*** Data shown ***

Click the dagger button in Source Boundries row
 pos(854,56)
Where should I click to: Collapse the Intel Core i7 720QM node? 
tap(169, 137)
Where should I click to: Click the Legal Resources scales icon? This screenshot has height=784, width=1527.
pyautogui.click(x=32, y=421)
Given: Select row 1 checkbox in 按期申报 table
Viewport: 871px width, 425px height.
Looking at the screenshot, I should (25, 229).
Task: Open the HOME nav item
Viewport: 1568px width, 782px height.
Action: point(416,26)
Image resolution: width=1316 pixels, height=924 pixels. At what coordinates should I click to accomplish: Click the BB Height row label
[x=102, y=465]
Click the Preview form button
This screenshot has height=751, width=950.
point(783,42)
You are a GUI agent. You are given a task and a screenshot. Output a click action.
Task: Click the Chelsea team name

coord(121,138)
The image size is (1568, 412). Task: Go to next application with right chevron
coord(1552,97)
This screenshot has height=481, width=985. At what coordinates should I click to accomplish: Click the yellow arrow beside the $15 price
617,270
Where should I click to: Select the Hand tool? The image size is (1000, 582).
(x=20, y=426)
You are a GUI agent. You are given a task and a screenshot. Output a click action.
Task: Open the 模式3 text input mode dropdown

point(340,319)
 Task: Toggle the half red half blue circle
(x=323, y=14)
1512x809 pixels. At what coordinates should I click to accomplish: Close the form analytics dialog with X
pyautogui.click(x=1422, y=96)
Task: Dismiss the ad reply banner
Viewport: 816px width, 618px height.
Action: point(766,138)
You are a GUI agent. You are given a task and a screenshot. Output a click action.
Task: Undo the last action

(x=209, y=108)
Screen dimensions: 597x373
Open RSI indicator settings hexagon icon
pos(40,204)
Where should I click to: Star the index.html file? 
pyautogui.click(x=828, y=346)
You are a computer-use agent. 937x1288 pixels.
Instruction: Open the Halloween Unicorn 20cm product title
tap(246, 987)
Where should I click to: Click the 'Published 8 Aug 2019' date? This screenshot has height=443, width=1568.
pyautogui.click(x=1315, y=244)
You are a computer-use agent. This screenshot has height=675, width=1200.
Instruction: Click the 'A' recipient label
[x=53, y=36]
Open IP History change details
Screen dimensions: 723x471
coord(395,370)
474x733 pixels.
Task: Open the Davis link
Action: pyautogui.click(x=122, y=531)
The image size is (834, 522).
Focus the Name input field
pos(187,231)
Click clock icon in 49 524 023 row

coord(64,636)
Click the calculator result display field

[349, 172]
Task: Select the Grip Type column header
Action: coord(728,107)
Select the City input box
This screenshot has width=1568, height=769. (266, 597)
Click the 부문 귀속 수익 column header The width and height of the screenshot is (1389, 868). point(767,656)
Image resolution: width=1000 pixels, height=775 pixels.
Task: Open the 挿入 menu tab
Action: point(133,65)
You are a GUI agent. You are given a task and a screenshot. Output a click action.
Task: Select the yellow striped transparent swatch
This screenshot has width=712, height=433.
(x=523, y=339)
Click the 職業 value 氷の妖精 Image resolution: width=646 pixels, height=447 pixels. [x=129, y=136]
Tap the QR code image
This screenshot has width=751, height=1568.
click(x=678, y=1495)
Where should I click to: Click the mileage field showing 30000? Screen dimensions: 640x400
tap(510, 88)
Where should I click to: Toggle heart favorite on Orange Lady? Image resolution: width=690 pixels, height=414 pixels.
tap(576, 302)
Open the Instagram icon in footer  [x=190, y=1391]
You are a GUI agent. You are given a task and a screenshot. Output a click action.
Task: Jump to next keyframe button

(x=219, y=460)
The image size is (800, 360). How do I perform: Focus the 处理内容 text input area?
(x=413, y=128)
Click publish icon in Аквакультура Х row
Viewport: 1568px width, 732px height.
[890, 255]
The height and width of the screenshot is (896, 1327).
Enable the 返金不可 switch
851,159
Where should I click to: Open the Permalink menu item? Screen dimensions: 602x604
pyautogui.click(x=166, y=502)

***

__Aim of the task__
List the data as a numbered list, starting at the line that contains "Open the Instagram" and continuing through the end of the data, with blank lines omitted.

__Output__
1. Open the Instagram icon in footer  [x=190, y=1391]
2. You are a GUI agent. You are given a task and a screenshot. Output a click action.
3. Task: Jump to next keyframe button
4. (x=219, y=460)
5. The image size is (800, 360). How do I perform: Focus the 处理内容 text input area?
6. (x=413, y=128)
7. Click publish icon in Аквакультура Х row
8. Viewport: 1568px width, 732px height.
9. [890, 255]
10. The height and width of the screenshot is (896, 1327).
11. Enable the 返金不可 switch
12. 851,159
13. Where should I click to: Open the Permalink menu item? Screen dimensions: 602x604
14. pyautogui.click(x=166, y=502)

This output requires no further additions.